Some election security experts have expressed concern that the copying of the Coffee County software — used statewide in Georgia — risks exposing the entire state to hackers who could use the copied software as a roadmap to find and exploit vulnerabilities. Raffensperger’s office has said security protocols would make it virtually impossible for votes to be tampered with without detection.
The move comes after Raffensperger’s office spent months expressing skepticism that such a security breach ever occurred in Coffee County. “There’s no evidence of any of that. It didn’t happen,” Gabe Sterling, Raffensperger’s chief operations officer, said at a public event in April.
Since then, the fact that outsiders gained access to county voting machines — and copied sensitive software and data — has been confirmed by sworn depositions, video surveillance footage from inside and outside by the county elections office and other documents turned over to plaintiffs in long-running Georgia election security civil lawsuits. The plaintiffs argue that the state should replace touch-screen voting machines with hand-marked paper ballots. Raffensperger and other Georgia officials are defendants in that case. They deny that the voting system is insecure.
The announcement said Coffee County would receive new “vote marking devices,” the touch-screen voting machines that voters use to make their choices; printers for voter’s choice paper ballots; ballot scanners used in precincts; electronic voting blocks used to check voters in at polling places; and flash cards and thumb drives.

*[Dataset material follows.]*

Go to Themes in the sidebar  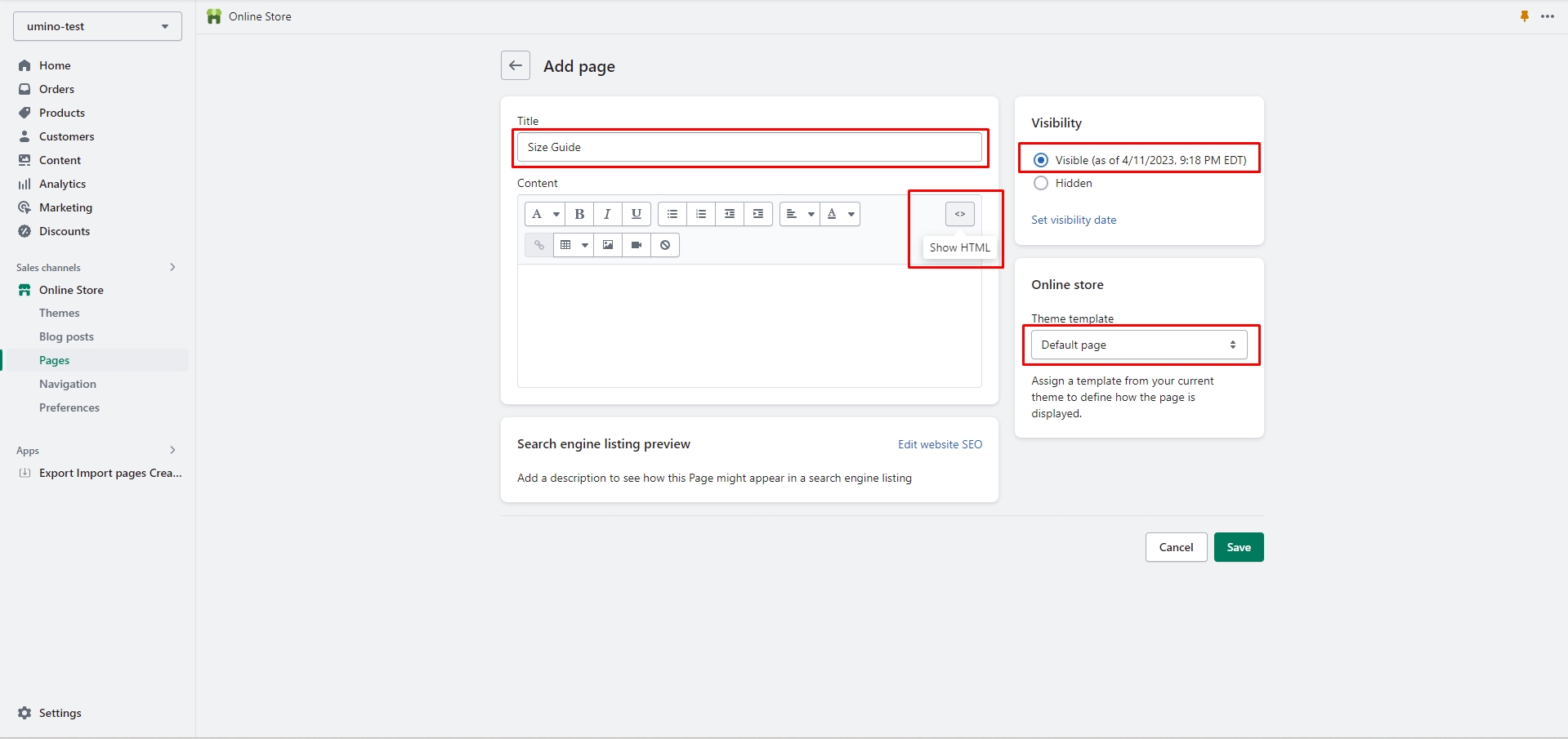tap(60, 313)
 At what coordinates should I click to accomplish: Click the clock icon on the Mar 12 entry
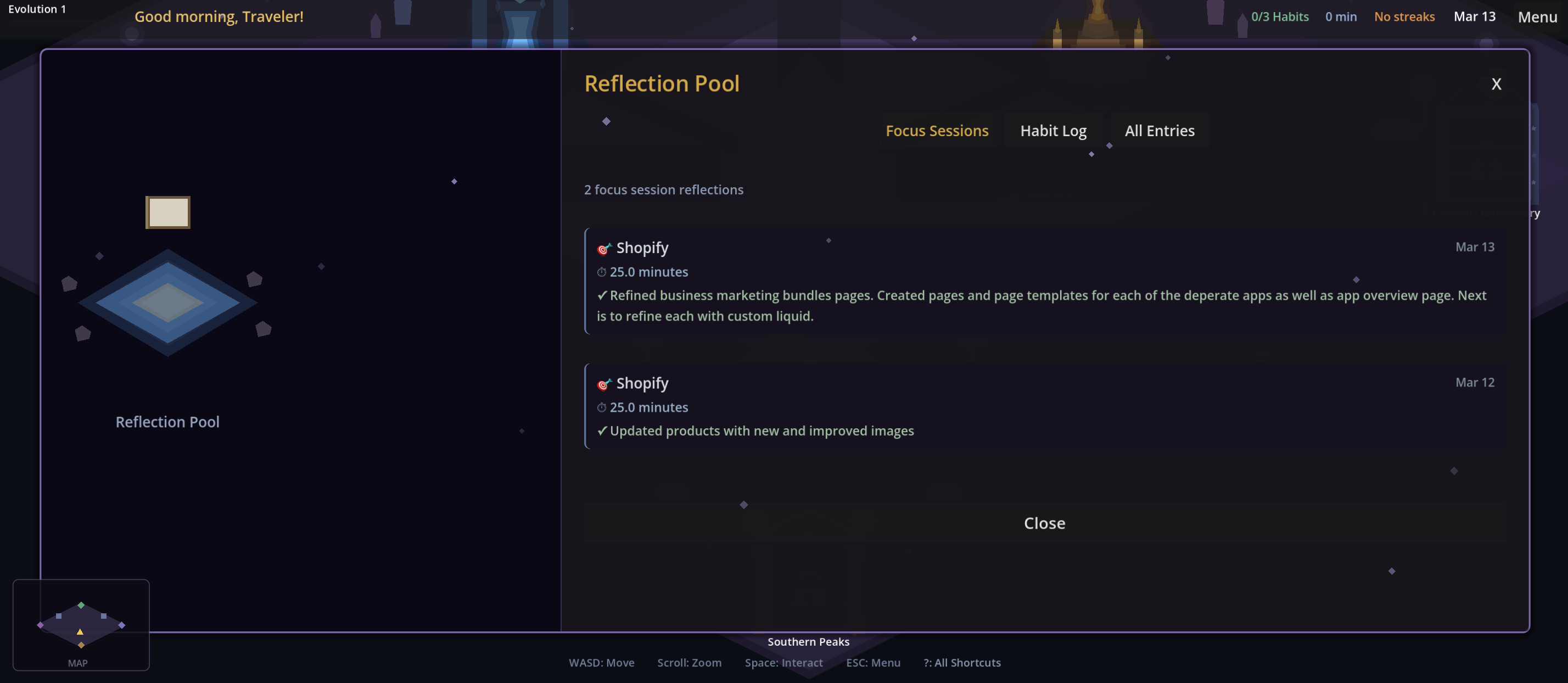point(601,408)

Two pieces of equipment accessed by forensic experts in Coffee County — a central vote scanner and the election management system server used to tally the results — had already been replaced by Raffensperger’s office in June 2021.
Marilyn Marks, executive director of the Coalition for Good Governance, a plaintiff in the civil suit, said it is “wildly inefficient to leave these two pieces of equipment.” They have been used during elections with the “presumably contaminated” devices now being replaced and could now be contaminated themselves, she said.
Before the announcement, Susan Greenhalgh, a senior election security adviser for the nonprofit Free Speech for People and a consulting expert for the Coalition for Good Governance, said replacing the machines in Coffee County is necessary but not sufficient to curb the risk to election security in Georgia.
“You still have the overall problem that the software has been released into the wild to countless individuals who may have bad intentions and who may be using it to figure out ways to manipulate an election,” Greenhalgh told reporters at a news briefing Earlier this week. .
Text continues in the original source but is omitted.